Managing Narcolepsy at School

Narcolepsy often begins during childhood and teens year, so it’s important to find ways to manage symptoms in the learning environment. Students with narcolepsy can learn and perform well in school with the right support.

Girl at school

The symptoms of narcolepsy can, at first, be difficult to distinguish from other issues like sleep deprivation—especially in teens. Behaviors like falling asleep in class, poor grades, or not being able to complete homework or other assignments can be early clues. If narcolepsy is diagnosed, it’s an opportunity for the student, parents, and teachers to meet and discuss how to support the student in school. Educate teachers about narcolepsy, describing it as a sleep disorder that has a chemical cause in the brain and is not a result of bad sleep habits, lack of motivation, or the need for more sleep.

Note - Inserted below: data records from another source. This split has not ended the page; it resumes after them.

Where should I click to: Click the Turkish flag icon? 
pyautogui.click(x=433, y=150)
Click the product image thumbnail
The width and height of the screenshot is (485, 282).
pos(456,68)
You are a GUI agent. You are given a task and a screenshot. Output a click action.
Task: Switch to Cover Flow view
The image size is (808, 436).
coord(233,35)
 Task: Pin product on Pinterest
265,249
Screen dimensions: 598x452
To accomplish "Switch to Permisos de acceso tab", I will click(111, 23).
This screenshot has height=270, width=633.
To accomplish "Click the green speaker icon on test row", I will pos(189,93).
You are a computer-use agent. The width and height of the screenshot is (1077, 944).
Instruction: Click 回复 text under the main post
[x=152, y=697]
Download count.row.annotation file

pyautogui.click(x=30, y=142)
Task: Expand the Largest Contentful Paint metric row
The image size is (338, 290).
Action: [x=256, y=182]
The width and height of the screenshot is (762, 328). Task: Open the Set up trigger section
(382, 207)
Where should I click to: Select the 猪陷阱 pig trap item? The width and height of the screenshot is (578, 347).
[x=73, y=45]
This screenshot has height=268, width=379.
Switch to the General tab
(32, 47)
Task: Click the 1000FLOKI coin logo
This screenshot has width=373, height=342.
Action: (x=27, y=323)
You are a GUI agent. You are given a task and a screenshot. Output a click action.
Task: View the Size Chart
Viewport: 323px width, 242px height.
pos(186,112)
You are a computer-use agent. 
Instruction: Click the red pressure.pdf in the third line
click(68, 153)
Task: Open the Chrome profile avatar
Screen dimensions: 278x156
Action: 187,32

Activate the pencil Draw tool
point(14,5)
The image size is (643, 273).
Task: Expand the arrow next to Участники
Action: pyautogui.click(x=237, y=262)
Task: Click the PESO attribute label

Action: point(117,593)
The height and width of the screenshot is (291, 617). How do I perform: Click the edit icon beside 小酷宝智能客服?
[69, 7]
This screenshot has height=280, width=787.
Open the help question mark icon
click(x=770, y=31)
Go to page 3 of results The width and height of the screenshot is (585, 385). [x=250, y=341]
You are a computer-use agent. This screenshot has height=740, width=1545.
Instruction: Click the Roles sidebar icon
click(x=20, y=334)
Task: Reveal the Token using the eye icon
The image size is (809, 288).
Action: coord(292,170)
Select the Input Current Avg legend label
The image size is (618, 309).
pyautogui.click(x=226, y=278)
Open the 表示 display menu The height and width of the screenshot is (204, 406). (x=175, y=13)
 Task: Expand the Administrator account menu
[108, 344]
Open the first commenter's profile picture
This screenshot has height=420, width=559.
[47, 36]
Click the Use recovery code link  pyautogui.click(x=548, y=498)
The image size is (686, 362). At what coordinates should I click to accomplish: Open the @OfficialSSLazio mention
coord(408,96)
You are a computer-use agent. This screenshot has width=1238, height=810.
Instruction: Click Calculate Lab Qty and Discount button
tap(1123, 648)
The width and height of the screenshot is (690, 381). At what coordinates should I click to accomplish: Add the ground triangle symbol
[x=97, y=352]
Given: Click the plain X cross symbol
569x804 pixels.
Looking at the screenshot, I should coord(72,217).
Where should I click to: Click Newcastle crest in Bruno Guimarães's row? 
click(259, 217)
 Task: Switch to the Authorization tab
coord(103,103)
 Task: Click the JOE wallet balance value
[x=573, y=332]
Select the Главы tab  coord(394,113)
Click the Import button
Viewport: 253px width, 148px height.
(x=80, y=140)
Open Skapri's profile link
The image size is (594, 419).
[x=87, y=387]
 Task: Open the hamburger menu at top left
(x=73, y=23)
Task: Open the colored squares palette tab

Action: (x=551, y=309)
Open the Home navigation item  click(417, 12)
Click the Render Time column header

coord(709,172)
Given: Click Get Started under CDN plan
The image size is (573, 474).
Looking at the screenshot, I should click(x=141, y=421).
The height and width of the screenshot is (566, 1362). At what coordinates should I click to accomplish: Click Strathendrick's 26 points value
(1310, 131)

It may be helpful to make arrangements with the school nurse to understand the child’s medications and accommodate the need for short, scheduled naps during school hours. A letter from the child’s doctor to the school nurse may be needed.

Kids can develop self-awareness about what helps them feel best, for example taking a nap in the nurse’s office, getting up and walking around the classroom, exercising, sitting on a yoga ball instead of a chair, chewing gum, sitting near the window or at the front of the class—all these habits can help, with the support of the teacher.